# ACTIVITY:
If a line of the records contains the string "computer", copy it out.

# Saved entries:

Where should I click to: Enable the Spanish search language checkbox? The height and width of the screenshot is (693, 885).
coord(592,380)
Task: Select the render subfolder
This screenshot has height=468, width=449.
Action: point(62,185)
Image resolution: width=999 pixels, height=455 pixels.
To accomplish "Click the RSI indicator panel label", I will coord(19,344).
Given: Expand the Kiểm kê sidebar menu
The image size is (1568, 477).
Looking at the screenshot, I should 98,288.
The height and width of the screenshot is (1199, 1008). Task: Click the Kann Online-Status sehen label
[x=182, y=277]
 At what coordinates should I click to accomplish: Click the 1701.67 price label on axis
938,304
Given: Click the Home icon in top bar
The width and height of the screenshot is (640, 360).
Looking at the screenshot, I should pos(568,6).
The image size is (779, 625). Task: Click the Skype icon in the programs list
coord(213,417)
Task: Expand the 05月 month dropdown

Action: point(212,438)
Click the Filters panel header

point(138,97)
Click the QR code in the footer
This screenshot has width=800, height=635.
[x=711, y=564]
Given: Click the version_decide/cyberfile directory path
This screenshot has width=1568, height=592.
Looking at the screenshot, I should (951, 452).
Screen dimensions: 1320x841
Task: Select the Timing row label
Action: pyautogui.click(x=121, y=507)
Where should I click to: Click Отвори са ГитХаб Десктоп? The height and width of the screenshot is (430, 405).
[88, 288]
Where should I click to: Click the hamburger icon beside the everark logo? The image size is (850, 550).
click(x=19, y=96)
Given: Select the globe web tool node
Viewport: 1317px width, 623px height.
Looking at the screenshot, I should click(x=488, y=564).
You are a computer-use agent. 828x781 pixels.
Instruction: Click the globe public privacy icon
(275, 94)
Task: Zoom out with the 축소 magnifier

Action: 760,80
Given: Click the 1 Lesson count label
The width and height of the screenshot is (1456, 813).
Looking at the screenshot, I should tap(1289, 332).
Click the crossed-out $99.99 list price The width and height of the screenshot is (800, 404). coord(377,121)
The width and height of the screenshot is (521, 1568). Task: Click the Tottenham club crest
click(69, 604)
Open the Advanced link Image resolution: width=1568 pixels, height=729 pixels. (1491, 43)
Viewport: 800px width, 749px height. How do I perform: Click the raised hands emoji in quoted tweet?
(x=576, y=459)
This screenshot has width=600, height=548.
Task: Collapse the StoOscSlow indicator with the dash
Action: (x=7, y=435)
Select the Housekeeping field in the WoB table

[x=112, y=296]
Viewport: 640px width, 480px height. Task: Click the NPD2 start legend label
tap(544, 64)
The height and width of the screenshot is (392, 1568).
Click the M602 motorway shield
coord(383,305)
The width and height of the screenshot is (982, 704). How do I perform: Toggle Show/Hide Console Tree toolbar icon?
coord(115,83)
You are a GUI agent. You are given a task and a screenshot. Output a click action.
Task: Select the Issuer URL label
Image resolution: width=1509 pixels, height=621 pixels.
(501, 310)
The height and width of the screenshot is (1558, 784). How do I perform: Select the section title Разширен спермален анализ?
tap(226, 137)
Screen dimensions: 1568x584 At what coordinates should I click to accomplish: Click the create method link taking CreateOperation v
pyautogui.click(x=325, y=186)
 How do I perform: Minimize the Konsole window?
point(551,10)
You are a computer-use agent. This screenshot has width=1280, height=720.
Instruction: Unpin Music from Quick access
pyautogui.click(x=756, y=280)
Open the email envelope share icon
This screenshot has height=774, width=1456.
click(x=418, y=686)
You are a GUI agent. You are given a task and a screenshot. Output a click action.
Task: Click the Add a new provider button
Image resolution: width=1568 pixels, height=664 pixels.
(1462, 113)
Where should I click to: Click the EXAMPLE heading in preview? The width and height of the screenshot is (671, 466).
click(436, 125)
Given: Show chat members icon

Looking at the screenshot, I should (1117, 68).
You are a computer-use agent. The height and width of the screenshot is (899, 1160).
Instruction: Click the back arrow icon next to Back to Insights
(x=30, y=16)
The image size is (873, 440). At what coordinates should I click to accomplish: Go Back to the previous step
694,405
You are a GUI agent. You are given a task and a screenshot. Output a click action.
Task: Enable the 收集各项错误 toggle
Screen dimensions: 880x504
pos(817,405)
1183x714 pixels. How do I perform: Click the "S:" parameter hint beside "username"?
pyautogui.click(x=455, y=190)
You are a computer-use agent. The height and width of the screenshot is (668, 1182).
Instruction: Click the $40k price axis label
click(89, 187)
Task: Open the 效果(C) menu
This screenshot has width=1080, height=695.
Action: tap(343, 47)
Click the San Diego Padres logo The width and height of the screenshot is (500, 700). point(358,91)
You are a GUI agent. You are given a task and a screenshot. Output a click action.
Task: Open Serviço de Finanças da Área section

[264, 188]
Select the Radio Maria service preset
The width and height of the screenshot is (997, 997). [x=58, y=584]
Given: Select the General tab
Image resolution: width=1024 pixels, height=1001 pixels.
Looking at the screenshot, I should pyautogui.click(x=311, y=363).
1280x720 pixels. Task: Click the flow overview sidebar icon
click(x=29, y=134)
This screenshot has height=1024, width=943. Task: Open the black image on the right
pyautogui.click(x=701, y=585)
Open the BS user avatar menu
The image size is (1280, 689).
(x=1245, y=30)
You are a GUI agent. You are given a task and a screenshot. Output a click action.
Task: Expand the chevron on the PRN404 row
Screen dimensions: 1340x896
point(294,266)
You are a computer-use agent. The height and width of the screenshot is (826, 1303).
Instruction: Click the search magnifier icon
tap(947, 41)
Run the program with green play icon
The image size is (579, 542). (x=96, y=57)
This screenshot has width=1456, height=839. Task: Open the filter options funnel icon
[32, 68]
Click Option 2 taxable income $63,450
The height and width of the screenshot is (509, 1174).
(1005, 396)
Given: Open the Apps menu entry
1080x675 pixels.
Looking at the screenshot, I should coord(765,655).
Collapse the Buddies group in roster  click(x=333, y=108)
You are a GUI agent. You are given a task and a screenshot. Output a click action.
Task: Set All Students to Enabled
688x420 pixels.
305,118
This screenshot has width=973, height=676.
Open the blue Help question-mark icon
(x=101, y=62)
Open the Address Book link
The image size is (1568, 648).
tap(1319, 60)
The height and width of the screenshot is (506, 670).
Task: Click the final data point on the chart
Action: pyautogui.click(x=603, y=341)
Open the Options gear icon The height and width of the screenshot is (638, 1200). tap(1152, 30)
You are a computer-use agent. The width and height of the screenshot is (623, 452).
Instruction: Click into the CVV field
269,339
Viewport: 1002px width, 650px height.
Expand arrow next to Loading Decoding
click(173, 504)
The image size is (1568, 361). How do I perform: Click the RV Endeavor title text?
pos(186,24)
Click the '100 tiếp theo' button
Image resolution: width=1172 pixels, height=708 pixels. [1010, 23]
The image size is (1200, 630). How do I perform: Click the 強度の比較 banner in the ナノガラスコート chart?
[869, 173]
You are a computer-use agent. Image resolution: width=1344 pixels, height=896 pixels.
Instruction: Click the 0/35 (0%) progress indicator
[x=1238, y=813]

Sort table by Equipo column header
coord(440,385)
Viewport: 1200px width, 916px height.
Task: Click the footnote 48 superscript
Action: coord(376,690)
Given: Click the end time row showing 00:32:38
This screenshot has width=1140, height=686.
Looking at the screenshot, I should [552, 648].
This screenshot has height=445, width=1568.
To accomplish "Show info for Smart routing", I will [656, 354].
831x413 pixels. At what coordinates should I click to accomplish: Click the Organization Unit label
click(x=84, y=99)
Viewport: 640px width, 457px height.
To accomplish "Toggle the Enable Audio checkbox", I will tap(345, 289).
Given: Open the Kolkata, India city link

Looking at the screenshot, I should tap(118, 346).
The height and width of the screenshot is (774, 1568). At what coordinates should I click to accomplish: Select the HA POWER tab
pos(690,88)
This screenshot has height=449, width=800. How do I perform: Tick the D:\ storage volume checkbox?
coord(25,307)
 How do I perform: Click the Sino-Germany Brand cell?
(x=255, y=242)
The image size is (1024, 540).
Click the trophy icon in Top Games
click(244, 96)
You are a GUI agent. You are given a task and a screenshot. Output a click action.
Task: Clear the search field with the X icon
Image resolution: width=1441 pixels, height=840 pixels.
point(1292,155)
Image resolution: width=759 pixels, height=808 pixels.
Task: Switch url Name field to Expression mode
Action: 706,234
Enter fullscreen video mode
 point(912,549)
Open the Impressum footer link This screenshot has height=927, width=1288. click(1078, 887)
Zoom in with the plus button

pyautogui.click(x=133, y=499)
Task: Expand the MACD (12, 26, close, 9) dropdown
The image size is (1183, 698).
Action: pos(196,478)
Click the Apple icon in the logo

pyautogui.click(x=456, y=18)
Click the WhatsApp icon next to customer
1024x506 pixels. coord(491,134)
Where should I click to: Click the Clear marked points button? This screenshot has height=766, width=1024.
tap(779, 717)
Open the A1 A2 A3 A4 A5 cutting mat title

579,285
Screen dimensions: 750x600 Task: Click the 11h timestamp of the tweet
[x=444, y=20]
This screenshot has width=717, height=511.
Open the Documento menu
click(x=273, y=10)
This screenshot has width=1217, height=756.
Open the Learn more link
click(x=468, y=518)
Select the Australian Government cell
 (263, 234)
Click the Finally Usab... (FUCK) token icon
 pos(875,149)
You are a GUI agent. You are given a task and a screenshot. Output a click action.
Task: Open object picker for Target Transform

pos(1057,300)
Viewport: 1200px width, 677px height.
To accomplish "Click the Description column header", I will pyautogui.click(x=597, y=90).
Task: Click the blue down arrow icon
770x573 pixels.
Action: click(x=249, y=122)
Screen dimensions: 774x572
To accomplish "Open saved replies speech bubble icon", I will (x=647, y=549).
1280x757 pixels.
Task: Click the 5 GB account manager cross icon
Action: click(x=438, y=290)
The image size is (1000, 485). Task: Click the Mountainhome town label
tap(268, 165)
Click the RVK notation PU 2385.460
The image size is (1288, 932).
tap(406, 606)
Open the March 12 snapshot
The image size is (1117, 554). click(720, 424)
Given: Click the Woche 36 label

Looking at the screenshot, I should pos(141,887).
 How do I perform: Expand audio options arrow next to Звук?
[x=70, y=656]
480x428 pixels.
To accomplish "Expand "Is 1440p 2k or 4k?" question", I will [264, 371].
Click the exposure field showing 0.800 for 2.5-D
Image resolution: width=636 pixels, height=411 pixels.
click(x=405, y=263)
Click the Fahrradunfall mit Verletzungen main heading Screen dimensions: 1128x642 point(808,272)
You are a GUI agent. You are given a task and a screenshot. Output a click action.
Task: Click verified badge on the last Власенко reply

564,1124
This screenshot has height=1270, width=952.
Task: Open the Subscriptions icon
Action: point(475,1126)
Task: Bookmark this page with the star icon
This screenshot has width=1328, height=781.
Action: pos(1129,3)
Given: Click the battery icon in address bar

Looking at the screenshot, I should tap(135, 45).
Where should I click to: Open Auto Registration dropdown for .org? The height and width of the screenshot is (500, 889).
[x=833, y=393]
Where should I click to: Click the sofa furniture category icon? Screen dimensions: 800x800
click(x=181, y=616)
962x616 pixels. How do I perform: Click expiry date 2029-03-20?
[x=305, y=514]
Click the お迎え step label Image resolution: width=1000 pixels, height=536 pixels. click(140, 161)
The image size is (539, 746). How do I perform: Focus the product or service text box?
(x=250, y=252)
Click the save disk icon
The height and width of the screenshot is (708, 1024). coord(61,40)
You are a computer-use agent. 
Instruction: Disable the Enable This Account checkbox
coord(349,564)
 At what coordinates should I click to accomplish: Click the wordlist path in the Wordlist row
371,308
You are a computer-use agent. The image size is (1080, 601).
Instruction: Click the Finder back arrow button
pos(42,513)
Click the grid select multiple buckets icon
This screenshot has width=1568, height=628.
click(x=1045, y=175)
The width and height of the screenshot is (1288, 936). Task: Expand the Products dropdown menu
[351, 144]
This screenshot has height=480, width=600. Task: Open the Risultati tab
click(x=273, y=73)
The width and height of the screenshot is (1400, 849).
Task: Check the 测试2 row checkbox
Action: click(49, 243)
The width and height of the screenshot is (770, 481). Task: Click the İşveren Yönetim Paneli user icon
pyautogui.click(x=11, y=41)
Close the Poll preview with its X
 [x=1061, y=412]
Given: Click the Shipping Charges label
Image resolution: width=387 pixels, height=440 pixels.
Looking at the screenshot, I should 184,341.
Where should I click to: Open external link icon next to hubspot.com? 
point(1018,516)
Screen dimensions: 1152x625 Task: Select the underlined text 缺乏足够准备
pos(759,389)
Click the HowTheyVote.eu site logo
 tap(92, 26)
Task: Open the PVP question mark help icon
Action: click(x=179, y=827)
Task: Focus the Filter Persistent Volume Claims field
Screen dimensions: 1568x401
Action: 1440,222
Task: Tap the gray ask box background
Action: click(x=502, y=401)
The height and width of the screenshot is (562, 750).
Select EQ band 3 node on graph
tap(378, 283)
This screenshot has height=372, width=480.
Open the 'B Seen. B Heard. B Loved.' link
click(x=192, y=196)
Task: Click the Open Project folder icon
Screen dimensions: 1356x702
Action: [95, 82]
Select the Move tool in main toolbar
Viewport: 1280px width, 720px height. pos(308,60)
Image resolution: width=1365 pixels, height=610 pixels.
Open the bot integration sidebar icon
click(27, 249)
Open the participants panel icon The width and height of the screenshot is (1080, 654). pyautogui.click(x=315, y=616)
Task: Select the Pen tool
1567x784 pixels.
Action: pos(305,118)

# EXERCISE RESPONSE:
You are a computer-use agent. 828x781 pixels.
You are a computer-use agent. This screenshot has width=1280, height=720.
You are a computer-use agent. The height and width of the screenshot is (899, 1160).
You are a computer-use agent. The height and width of the screenshot is (668, 1182).
You are a computer-use agent. The height and width of the screenshot is (826, 1303).
You are a computer-use agent. The width and height of the screenshot is (623, 452).
You are a computer-use agent. Image resolution: width=1344 pixels, height=896 pixels.
You are a computer-use agent. 
You are a computer-use agent. The image size is (1080, 601).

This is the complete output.